Cybersecurity Skills Gaps Now Outpace Headcount Shortages, ISC2 Workforce Study Finds

A new 2025 ISC2 Cybersecurity Workforce Study finds that while economic pressures such as budget cuts and layoffs affecting cybersecurity teams appear to be stabilizing, the profession faces a more pressing challenge: widening skills shortages that directly threaten organizational security readiness.

The annual study, based on responses from more than 16,000 cybersecurity professionals and decision-makers worldwide, highlights how the nature of workforce risk has shifted, with skills gaps now eclipsing pure headcount concerns.

The study indicates that macroeconomic pressures impacting cybersecurity teams have not intensified in 2025. Budget cuts were reported by 36% of respondents, while 24% said their organizations had implemented layoffs. Hiring and promotion freezes also remained steady, suggesting that while cost controls persist, conditions have not worsened materially.

Despite this relative stabilization, workforce risk remains high.

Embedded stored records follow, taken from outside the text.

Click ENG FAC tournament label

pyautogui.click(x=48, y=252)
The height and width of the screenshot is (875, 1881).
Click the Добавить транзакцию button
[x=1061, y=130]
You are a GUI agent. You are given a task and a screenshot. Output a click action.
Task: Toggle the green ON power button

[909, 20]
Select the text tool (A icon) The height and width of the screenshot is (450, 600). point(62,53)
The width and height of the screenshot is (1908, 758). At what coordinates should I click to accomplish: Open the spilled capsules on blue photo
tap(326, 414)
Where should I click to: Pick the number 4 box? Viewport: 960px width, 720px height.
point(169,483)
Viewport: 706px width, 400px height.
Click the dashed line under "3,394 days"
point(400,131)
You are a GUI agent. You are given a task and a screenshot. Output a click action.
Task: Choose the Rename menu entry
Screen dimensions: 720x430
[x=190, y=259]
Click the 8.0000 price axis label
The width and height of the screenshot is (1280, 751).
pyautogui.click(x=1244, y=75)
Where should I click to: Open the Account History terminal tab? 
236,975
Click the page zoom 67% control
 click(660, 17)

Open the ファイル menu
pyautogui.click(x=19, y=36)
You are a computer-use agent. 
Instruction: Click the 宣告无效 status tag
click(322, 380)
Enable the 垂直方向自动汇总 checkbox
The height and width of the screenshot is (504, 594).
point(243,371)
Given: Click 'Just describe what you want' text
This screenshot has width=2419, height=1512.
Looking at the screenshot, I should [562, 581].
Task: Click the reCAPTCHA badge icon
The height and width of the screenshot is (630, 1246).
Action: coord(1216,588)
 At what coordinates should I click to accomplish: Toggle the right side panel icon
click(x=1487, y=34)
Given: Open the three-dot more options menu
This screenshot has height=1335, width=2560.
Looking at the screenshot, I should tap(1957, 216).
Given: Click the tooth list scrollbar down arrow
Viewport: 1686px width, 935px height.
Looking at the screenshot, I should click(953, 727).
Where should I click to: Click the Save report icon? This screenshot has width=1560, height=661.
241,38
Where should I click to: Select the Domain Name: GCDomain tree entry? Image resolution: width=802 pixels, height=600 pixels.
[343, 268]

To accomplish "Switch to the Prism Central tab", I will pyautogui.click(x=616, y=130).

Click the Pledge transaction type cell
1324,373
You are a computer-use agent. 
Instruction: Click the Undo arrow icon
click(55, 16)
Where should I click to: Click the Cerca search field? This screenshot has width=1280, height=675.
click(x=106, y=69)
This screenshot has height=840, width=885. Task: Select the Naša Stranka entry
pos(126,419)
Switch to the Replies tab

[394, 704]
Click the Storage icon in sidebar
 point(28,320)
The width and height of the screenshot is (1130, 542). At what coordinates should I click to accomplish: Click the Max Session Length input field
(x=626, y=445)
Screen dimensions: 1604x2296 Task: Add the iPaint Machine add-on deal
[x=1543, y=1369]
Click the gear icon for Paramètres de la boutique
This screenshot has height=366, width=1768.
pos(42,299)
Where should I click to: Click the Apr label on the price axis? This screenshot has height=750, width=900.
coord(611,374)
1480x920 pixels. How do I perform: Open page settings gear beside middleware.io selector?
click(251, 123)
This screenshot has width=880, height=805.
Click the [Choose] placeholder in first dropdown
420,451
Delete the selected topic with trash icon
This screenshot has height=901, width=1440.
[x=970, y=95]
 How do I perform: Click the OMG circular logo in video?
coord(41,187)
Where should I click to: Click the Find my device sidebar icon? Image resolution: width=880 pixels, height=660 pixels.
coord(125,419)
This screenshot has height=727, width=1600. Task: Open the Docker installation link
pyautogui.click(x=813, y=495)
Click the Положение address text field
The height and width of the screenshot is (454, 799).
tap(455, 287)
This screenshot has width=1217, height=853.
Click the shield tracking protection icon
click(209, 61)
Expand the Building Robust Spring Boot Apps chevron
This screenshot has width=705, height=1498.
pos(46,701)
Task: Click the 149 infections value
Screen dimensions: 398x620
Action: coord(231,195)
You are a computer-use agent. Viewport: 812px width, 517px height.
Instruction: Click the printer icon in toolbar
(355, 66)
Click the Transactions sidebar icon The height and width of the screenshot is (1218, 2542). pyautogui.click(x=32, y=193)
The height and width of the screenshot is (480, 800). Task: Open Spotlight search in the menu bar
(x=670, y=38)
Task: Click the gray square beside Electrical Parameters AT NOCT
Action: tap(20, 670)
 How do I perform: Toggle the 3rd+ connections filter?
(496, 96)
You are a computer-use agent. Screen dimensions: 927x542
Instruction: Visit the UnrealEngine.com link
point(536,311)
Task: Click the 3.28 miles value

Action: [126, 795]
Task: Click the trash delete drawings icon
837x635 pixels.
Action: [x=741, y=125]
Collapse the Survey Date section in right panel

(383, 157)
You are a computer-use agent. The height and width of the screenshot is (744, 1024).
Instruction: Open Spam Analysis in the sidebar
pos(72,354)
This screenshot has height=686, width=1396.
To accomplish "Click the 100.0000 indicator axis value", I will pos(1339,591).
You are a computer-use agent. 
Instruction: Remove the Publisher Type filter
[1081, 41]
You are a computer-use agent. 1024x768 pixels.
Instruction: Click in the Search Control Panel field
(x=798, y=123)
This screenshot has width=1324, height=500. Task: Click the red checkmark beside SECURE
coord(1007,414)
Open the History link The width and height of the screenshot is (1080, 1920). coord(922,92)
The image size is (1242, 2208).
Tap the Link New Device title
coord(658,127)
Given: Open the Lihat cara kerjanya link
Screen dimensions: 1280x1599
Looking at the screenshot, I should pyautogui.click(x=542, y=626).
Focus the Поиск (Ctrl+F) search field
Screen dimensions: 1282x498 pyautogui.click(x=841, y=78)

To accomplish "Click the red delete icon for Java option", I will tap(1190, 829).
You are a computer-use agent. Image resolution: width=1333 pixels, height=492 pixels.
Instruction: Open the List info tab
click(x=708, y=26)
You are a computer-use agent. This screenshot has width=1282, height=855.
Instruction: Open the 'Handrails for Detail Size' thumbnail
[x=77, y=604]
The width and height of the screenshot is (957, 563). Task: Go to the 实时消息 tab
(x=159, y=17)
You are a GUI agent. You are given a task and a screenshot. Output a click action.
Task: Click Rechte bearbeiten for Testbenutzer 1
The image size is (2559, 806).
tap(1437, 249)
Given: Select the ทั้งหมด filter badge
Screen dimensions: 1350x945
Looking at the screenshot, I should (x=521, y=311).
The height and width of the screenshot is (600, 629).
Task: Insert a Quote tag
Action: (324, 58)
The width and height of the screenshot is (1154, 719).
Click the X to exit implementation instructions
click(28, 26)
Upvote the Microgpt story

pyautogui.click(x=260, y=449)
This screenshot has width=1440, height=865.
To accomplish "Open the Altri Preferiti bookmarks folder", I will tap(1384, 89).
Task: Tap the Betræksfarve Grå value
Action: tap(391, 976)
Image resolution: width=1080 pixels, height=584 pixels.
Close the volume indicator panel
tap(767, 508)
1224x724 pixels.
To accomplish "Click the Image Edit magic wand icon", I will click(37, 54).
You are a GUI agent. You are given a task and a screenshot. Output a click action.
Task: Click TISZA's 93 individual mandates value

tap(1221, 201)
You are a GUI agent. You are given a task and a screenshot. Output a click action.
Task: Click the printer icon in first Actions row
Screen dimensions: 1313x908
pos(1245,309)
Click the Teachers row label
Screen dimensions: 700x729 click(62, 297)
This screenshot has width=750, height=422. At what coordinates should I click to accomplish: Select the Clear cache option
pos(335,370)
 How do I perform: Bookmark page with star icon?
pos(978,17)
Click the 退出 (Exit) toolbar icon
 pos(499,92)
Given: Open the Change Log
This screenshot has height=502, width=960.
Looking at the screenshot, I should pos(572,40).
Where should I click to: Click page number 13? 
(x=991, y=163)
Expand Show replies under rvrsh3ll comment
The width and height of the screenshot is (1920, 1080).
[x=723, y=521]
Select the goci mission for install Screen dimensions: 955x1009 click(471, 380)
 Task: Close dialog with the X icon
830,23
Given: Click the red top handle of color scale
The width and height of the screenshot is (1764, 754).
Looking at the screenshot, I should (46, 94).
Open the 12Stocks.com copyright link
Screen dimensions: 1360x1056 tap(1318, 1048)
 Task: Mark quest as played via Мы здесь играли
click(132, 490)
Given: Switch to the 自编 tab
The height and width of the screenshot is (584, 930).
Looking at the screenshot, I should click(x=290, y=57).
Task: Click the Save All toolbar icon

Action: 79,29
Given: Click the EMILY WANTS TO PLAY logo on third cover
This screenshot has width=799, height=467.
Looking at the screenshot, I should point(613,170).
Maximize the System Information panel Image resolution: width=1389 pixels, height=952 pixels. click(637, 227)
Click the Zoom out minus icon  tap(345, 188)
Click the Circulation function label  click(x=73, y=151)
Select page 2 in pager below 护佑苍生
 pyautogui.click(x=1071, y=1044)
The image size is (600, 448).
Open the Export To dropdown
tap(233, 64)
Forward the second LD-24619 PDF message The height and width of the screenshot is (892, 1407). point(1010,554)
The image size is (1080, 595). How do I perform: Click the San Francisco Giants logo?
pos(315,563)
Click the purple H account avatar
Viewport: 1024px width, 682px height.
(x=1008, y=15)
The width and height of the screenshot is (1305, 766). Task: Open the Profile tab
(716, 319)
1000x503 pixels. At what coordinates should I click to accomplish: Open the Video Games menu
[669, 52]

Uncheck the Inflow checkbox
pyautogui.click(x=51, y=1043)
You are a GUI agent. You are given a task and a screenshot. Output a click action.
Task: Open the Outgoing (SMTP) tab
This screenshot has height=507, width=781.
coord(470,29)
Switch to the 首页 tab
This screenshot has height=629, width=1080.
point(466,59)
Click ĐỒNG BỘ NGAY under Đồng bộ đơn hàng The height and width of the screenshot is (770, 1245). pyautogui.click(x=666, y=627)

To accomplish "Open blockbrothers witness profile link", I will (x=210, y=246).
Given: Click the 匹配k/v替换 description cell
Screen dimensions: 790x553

According to the report, 33% of respondents said their organizations lack sufficient budget to staff cybersecurity operations effectively, and 29% said they cannot afford to hire candidates with the skills needed to adequately secure their organizations. A majority of respondents (72%) agreed that reducing cybersecurity staff significantly increases the likelihood of a breach.

Shift from headcount to skills needs

While headcount shortages remain an issue, the study underscores a growing consensus that skills shortages are now the more critical problem impacting cybersecurity effectiveness. Reflecting this shift, ISC2 did not publish a global workforce gap estimate in the 2025 study, stating that respondents consistently emphasized specific skills needs over workforce size.

Skills gaps are nearly universal. The study found that 95% of respondents reported at least one skills gap within their teams, and 59% described those gaps as critical or significant, compared with 44% in 2024. Technical and nontechnical competencies are both in demand, though shortages are most acute in emerging technical areas.

“Respondents to the 2024 and 2025 studies have prioritized the need for critical skills as more important than the need for more people,” the report states.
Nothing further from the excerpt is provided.